Work to be completed => Skip the pictures. Transcribe the rest of the data below without changing a word.
·····
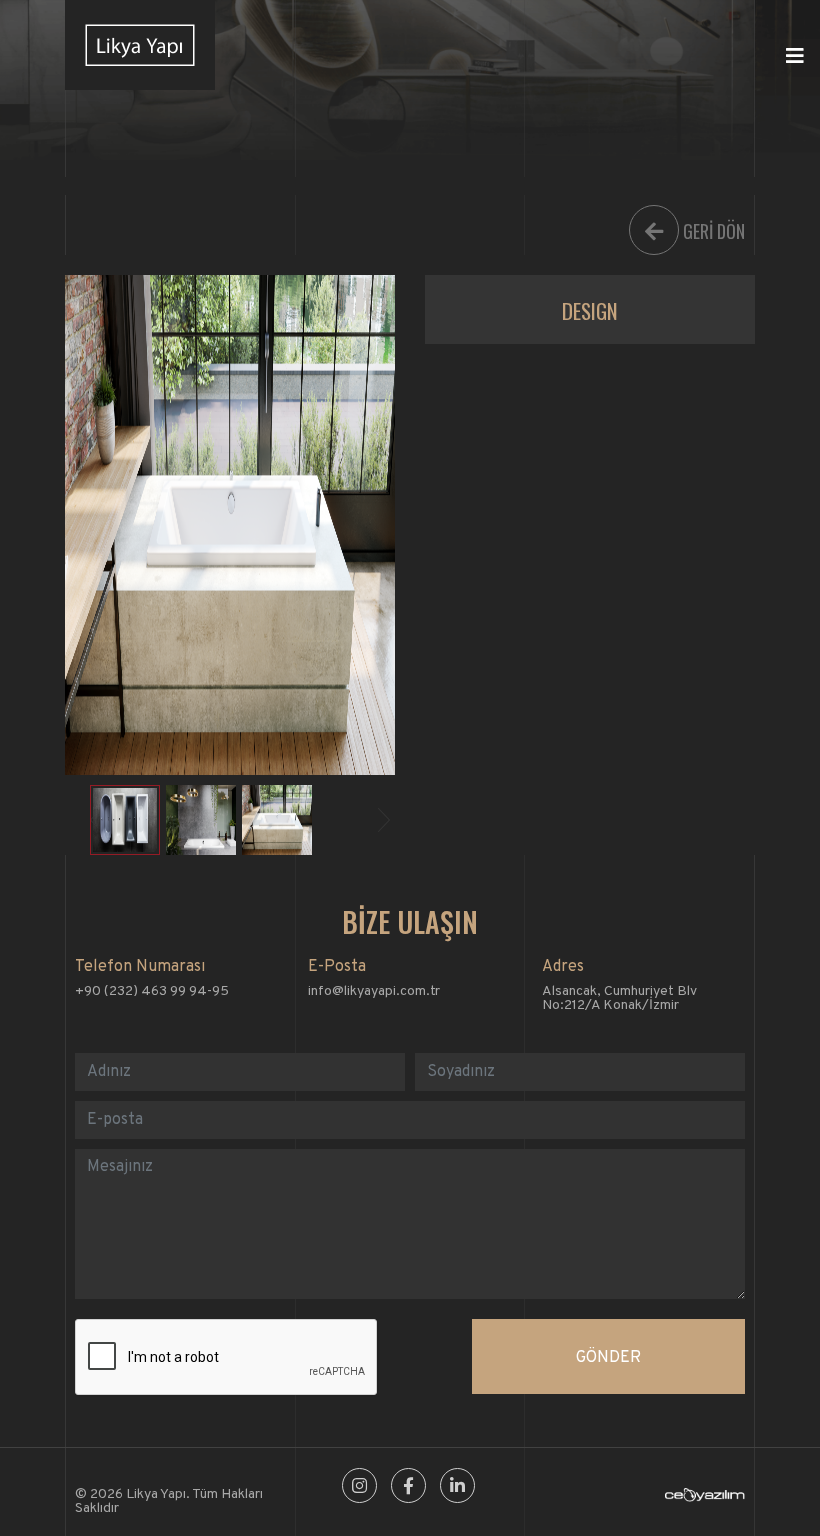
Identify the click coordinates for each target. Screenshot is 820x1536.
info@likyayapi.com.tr (374, 991)
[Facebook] (408, 1488)
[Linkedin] (457, 1488)
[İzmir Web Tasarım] (705, 1498)
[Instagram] (359, 1488)
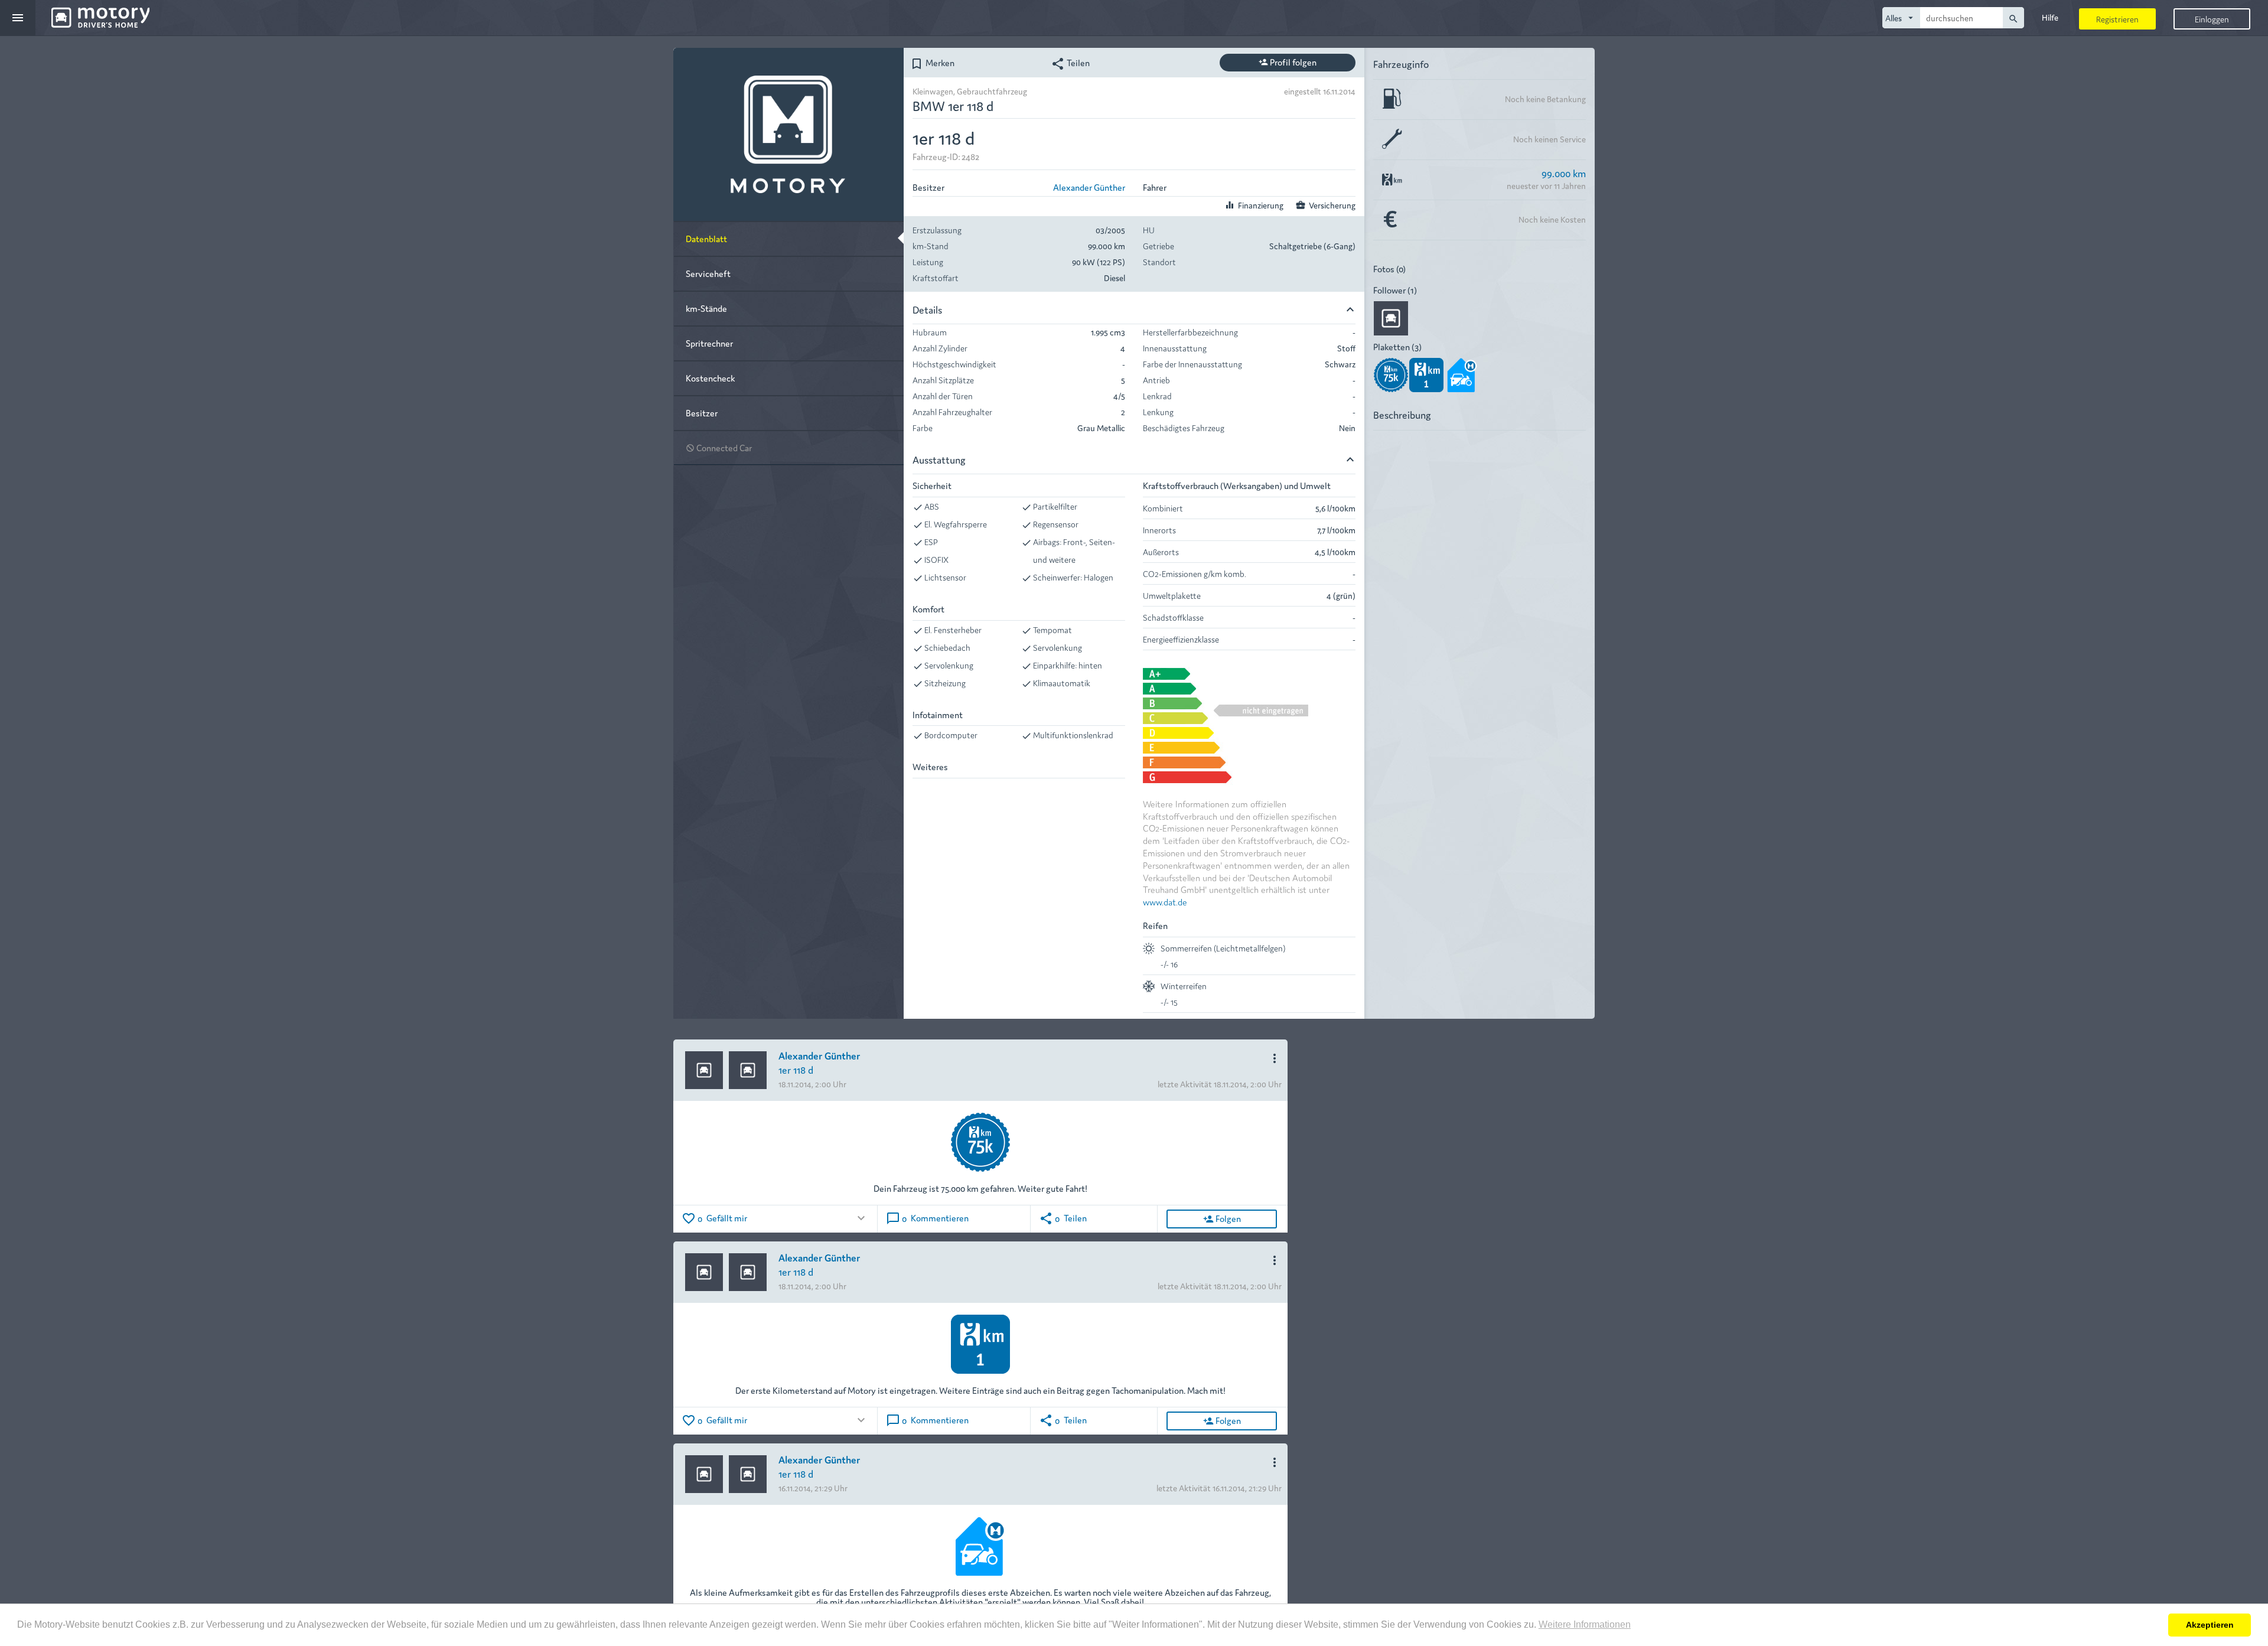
·····
Reply to the task =>
Identify the click coordinates for each target. Screenshot is 820x1536.
info@likyayapi.com.tr (374, 991)
[Facebook] (408, 1488)
[Linkedin] (457, 1488)
[İzmir Web Tasarım] (705, 1498)
[Instagram] (359, 1488)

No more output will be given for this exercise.